** Opening Supplied records block **
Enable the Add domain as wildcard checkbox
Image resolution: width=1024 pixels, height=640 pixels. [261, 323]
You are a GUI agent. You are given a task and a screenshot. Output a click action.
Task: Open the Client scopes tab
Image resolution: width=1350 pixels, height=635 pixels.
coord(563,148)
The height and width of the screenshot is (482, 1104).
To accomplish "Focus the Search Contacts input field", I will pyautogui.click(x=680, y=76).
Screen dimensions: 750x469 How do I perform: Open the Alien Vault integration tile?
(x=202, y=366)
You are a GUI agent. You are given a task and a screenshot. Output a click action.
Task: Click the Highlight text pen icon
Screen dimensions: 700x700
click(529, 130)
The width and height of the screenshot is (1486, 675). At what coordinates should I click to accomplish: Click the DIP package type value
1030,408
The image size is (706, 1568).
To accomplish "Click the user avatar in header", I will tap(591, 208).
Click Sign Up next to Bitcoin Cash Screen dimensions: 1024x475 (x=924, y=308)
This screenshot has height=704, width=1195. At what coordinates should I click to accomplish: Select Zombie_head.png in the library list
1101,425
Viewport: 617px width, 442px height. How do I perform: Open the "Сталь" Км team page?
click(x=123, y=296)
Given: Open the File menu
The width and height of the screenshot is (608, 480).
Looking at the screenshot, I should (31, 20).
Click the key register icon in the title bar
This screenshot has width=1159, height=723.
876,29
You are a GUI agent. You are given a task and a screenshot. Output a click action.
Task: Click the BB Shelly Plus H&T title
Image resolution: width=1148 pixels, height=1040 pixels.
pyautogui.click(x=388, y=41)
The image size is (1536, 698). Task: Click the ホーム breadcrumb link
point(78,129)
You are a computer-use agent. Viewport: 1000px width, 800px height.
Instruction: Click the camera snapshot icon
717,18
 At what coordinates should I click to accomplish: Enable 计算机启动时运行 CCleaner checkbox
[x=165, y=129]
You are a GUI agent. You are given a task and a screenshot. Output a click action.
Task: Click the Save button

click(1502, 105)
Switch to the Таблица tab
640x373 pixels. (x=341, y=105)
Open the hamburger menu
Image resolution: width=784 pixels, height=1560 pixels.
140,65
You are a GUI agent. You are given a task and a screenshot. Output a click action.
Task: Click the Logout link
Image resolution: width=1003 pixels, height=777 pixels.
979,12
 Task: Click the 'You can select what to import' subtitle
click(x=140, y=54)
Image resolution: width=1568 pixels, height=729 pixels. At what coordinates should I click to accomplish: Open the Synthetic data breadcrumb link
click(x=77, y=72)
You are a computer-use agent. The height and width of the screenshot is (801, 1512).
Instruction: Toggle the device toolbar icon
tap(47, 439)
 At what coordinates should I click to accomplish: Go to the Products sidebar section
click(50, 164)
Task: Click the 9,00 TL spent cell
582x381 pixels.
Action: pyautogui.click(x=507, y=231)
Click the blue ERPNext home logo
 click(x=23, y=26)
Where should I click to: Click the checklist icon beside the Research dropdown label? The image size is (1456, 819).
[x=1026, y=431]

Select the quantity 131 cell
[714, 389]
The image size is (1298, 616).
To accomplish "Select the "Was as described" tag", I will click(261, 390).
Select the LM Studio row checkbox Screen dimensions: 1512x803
** Closing Supplied records block **
Transcribe every line of the data, exactly as it stands.

- _Solution to this task_
Enable the Add domain as wildcard checkbox
Image resolution: width=1024 pixels, height=640 pixels. [261, 323]
You are a GUI agent. You are given a task and a screenshot. Output a click action.
Task: Open the Client scopes tab
Image resolution: width=1350 pixels, height=635 pixels.
coord(563,148)
The height and width of the screenshot is (482, 1104).
To accomplish "Focus the Search Contacts input field", I will pyautogui.click(x=680, y=76).
Screen dimensions: 750x469 How do I perform: Open the Alien Vault integration tile?
(x=202, y=366)
You are a GUI agent. You are given a task and a screenshot. Output a click action.
Task: Click the Highlight text pen icon
Screen dimensions: 700x700
click(529, 130)
The width and height of the screenshot is (1486, 675). At what coordinates should I click to accomplish: Click the DIP package type value
1030,408
The image size is (706, 1568).
To accomplish "Click the user avatar in header", I will tap(591, 208).
Click Sign Up next to Bitcoin Cash Screen dimensions: 1024x475 (x=924, y=308)
This screenshot has height=704, width=1195. At what coordinates should I click to accomplish: Select Zombie_head.png in the library list
1101,425
Viewport: 617px width, 442px height. How do I perform: Open the "Сталь" Км team page?
click(x=123, y=296)
Given: Open the File menu
The width and height of the screenshot is (608, 480).
Looking at the screenshot, I should (31, 20).
Click the key register icon in the title bar
This screenshot has width=1159, height=723.
876,29
You are a GUI agent. You are given a task and a screenshot. Output a click action.
Task: Click the BB Shelly Plus H&T title
Image resolution: width=1148 pixels, height=1040 pixels.
pyautogui.click(x=388, y=41)
The image size is (1536, 698). Task: Click the ホーム breadcrumb link
point(78,129)
You are a computer-use agent. Viewport: 1000px width, 800px height.
Instruction: Click the camera snapshot icon
717,18
 At what coordinates should I click to accomplish: Enable 计算机启动时运行 CCleaner checkbox
[x=165, y=129]
You are a GUI agent. You are given a task and a screenshot. Output a click action.
Task: Click the Save button

click(1502, 105)
Switch to the Таблица tab
640x373 pixels. (x=341, y=105)
Open the hamburger menu
Image resolution: width=784 pixels, height=1560 pixels.
140,65
You are a GUI agent. You are given a task and a screenshot. Output a click action.
Task: Click the Logout link
Image resolution: width=1003 pixels, height=777 pixels.
979,12
 Task: Click the 'You can select what to import' subtitle
click(x=140, y=54)
Image resolution: width=1568 pixels, height=729 pixels. At what coordinates should I click to accomplish: Open the Synthetic data breadcrumb link
click(x=77, y=72)
You are a computer-use agent. The height and width of the screenshot is (801, 1512).
Instruction: Toggle the device toolbar icon
tap(47, 439)
 At what coordinates should I click to accomplish: Go to the Products sidebar section
click(50, 164)
Task: Click the 9,00 TL spent cell
582x381 pixels.
Action: pyautogui.click(x=507, y=231)
Click the blue ERPNext home logo
 click(x=23, y=26)
Where should I click to: Click the checklist icon beside the Research dropdown label? The image size is (1456, 819).
[x=1026, y=431]

Select the quantity 131 cell
[714, 389]
The image size is (1298, 616).
To accomplish "Select the "Was as described" tag", I will click(261, 390).
Select the LM Studio row checkbox Screen dimensions: 1512x803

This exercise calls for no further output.